The lower abdominal transverse incision (Pfannenstiel's) is commonly used for approach to the pelvic organs. A skin crease incision is made above the pubic symphysis, just below the hairline, as far as the lateral borders of the rectus sheaths. The anterior layers of the rectus sheaths are divided in the line of the skin incision and flaps dissected off the muscles both upwards and downwards, with the pyramidalis muscles included in the lower flap. The rectus muscles which at this level lie close together are separated to expose transversalis fascia which is incised with the peritoneum, care being taken to avoid the bladder. Transverse division of the rectus muscles gives wider exposure, and the incisions can be extended laterally into the flat muscles.

A lumbar incision is used for extraperitoneal approach to the kidney and upper ureter.
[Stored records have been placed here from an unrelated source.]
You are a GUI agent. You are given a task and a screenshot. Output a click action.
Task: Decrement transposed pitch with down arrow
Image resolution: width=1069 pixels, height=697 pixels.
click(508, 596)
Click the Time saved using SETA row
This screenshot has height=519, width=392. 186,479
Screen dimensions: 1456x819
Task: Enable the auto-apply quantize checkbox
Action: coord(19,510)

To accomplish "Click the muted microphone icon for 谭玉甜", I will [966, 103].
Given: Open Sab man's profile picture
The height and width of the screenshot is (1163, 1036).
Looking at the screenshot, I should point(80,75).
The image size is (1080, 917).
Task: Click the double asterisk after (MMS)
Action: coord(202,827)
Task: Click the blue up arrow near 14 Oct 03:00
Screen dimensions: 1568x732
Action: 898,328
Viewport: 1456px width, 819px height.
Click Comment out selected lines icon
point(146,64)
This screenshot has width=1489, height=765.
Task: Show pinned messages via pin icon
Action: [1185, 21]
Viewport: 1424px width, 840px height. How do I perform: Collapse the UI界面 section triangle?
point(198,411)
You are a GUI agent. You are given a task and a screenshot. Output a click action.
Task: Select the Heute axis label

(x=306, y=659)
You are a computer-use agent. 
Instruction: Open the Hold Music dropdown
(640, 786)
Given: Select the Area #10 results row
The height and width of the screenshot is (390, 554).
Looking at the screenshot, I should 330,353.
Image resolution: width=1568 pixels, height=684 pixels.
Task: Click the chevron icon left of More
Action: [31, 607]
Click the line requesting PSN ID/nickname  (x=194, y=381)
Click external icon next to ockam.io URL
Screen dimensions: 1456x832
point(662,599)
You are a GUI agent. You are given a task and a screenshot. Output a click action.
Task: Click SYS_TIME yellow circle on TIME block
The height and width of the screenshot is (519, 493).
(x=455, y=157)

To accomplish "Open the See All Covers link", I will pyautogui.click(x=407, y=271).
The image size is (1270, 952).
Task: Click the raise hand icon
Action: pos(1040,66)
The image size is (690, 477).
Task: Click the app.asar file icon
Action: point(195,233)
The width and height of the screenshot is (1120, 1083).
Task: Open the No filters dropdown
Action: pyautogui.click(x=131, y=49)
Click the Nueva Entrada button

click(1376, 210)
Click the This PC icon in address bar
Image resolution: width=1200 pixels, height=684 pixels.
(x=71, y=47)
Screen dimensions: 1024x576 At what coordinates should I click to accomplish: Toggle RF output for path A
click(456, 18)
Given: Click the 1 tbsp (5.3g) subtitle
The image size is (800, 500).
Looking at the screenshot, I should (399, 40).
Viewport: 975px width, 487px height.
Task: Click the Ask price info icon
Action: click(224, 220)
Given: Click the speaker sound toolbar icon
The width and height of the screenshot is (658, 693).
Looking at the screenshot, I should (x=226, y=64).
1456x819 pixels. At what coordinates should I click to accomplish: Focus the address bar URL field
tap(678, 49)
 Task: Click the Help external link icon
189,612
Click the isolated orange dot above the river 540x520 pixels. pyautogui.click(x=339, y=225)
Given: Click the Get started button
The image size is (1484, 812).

The incision extends below the twelfth rib from the lateral border of erector spinae towards the anterior superior iliac spine. Latissimus dorsi and external oblique are incised and their cut edges retracted so that the internal oblique and transversus merging with the lumbar fascia can also be incised. The subcostal nerve deep to internal oblique should be preserved but the vessels can be ligated. The transversalis fascia and extraperitoneal fat in the posterior part of the incision are separated to expose the renal fascia. The peritoneal cavity is not entered. Proper identification of the twelfth rib is essential to avoid entering the pleural cavity, which extends below its medial part (see p. 213).